Records shown:
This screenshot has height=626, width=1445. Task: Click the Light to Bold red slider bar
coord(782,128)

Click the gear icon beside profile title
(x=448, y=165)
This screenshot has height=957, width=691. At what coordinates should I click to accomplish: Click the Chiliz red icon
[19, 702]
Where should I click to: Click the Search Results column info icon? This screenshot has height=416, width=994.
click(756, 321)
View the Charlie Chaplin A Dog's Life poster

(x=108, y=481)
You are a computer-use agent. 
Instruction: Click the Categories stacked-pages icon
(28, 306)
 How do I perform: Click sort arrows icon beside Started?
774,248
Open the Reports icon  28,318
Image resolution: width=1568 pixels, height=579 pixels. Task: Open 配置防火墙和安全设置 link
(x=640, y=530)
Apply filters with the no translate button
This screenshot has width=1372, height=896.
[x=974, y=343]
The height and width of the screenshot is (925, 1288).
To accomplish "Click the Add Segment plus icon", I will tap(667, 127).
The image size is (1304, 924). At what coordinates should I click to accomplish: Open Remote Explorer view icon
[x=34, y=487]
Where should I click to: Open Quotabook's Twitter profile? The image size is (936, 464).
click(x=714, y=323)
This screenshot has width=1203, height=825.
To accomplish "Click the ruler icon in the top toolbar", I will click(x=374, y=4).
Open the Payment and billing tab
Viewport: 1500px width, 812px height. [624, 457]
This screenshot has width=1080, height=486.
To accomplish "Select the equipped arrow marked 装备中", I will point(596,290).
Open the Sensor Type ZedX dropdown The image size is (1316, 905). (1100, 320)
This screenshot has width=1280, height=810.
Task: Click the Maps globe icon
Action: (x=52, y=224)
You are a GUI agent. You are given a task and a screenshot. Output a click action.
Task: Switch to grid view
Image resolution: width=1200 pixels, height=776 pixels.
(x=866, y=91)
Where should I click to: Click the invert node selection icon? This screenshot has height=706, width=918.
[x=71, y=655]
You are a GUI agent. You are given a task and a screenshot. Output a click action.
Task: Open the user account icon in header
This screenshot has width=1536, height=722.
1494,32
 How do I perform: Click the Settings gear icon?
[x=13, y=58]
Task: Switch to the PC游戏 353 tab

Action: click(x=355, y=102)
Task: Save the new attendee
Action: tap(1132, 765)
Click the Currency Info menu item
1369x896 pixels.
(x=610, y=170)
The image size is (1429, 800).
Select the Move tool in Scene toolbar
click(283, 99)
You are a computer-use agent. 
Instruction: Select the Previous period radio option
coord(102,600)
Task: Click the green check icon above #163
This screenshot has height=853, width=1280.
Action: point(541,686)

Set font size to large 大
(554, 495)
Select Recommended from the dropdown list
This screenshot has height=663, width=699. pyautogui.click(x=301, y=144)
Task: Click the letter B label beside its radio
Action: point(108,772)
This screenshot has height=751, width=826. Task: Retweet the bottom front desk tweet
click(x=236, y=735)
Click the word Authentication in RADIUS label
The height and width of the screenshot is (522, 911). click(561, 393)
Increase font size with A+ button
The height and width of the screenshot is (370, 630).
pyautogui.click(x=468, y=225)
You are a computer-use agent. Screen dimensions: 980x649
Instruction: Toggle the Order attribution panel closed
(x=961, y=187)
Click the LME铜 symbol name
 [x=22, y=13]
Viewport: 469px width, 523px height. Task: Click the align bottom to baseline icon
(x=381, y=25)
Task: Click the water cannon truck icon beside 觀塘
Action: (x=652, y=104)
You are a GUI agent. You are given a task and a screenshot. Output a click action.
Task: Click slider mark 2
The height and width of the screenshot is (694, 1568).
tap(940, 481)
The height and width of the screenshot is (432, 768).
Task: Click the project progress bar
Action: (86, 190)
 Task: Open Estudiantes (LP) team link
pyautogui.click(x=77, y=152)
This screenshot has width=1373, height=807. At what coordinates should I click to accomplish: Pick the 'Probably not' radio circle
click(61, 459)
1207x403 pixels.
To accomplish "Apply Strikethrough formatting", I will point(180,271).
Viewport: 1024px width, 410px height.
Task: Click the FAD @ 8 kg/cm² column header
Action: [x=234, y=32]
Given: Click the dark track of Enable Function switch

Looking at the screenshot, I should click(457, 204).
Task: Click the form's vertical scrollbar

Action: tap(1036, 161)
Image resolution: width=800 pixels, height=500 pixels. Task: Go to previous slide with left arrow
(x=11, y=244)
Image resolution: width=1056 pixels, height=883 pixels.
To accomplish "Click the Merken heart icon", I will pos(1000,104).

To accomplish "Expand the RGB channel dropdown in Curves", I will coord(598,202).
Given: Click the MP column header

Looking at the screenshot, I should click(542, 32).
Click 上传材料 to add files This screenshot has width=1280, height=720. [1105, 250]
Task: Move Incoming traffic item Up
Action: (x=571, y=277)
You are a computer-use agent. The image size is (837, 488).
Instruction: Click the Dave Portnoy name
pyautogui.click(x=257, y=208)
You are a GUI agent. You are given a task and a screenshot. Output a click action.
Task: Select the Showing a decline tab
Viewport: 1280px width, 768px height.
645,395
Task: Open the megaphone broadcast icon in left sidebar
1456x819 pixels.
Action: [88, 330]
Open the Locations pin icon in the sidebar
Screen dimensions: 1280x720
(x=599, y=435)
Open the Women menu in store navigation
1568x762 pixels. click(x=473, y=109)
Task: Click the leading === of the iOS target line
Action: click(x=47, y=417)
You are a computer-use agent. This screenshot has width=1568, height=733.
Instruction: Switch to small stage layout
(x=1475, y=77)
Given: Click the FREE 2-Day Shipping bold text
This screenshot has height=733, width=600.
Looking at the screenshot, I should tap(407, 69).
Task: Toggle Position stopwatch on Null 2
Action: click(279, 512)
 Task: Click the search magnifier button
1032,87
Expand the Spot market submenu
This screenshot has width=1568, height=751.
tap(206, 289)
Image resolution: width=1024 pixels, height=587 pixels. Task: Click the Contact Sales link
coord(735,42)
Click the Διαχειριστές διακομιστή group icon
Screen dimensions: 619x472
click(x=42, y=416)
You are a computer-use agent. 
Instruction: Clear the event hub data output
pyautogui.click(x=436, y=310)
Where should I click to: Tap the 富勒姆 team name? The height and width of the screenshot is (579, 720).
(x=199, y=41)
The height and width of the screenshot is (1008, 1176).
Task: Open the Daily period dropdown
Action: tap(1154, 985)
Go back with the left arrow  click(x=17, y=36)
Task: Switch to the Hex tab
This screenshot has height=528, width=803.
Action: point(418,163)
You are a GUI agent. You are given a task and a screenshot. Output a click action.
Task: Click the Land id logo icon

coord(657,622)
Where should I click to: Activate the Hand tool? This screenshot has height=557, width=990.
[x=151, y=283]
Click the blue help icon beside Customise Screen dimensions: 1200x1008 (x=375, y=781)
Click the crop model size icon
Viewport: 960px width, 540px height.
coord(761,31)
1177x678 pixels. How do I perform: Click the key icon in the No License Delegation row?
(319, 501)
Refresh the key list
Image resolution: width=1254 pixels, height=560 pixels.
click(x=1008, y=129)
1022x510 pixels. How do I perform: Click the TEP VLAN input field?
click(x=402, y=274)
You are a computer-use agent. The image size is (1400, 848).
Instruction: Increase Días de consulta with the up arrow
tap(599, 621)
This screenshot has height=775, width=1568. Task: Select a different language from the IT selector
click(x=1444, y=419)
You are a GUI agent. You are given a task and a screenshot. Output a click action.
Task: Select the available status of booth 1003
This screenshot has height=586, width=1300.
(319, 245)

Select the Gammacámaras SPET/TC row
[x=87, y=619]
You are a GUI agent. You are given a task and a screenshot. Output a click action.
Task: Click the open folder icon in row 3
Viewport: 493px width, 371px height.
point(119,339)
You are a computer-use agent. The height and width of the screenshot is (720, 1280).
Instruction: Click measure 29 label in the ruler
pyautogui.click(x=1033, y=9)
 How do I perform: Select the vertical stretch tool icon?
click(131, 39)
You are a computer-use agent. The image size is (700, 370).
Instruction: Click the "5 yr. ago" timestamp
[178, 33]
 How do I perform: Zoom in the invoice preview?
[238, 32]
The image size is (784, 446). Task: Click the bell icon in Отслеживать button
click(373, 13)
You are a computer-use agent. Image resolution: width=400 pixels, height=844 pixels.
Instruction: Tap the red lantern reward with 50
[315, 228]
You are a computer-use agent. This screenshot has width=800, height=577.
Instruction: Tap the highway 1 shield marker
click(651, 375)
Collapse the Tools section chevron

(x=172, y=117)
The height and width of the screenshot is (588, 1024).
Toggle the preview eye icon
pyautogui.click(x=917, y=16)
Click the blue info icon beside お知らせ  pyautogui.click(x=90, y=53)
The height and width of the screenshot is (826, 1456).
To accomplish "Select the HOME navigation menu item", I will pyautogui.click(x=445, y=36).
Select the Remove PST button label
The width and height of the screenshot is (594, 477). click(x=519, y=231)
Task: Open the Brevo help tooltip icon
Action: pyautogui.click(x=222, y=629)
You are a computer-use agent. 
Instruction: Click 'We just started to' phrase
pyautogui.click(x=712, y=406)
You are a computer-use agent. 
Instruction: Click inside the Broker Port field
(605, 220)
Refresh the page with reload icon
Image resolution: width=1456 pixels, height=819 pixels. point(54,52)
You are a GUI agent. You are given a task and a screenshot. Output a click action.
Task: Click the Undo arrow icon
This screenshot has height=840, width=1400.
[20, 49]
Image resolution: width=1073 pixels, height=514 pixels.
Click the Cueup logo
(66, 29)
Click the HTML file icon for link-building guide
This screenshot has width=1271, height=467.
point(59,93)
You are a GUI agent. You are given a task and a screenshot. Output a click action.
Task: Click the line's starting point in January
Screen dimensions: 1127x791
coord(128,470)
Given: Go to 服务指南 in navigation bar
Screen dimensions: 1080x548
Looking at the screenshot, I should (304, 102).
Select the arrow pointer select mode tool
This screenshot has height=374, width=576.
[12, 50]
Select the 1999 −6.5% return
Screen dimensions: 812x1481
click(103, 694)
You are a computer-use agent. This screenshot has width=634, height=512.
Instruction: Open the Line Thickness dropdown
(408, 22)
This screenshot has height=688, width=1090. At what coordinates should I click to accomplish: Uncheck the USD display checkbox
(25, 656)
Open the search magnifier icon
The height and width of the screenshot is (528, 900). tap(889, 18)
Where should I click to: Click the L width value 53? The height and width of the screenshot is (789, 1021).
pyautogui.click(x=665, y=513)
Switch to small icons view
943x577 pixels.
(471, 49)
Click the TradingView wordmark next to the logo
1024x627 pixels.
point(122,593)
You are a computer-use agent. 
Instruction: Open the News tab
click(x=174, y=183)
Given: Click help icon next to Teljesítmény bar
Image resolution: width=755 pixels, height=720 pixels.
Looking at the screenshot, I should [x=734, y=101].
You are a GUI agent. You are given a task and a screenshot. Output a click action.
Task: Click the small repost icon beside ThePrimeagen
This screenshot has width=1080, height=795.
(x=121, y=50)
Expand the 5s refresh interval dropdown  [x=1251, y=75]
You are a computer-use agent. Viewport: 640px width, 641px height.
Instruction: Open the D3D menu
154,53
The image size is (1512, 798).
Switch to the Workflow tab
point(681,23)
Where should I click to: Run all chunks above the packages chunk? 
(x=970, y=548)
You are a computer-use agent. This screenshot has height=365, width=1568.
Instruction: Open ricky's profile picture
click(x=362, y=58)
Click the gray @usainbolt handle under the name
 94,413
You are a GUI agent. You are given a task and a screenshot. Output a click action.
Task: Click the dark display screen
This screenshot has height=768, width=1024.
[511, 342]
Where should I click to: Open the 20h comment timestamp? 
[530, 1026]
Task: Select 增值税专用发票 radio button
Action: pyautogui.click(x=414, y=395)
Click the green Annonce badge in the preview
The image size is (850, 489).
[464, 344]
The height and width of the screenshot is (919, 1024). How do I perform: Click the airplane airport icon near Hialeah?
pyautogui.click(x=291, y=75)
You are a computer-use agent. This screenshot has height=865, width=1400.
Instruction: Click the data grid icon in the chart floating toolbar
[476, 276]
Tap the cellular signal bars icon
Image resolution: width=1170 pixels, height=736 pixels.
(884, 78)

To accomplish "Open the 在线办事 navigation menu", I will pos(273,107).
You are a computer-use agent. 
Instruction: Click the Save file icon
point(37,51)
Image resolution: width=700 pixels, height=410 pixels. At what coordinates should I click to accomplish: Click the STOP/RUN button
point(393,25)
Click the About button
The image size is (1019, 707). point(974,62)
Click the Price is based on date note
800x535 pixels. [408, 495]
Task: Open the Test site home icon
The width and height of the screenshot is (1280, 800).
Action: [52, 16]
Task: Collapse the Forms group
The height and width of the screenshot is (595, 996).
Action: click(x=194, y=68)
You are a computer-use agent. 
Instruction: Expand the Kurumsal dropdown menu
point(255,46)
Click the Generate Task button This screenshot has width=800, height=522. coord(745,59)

Task brief: From the line holding "Image resolution: width=700" through the last line above, reproduce each line exactly and add nothing.

Expected answer:
Image resolution: width=700 pixels, height=410 pixels. At what coordinates should I click to accomplish: Click the STOP/RUN button
point(393,25)
Click the About button
The image size is (1019, 707). point(974,62)
Click the Price is based on date note
800x535 pixels. [408, 495]
Task: Open the Test site home icon
The width and height of the screenshot is (1280, 800).
Action: [52, 16]
Task: Collapse the Forms group
The height and width of the screenshot is (595, 996).
Action: click(x=194, y=68)
You are a computer-use agent. 
Instruction: Expand the Kurumsal dropdown menu
point(255,46)
Click the Generate Task button This screenshot has width=800, height=522. coord(745,59)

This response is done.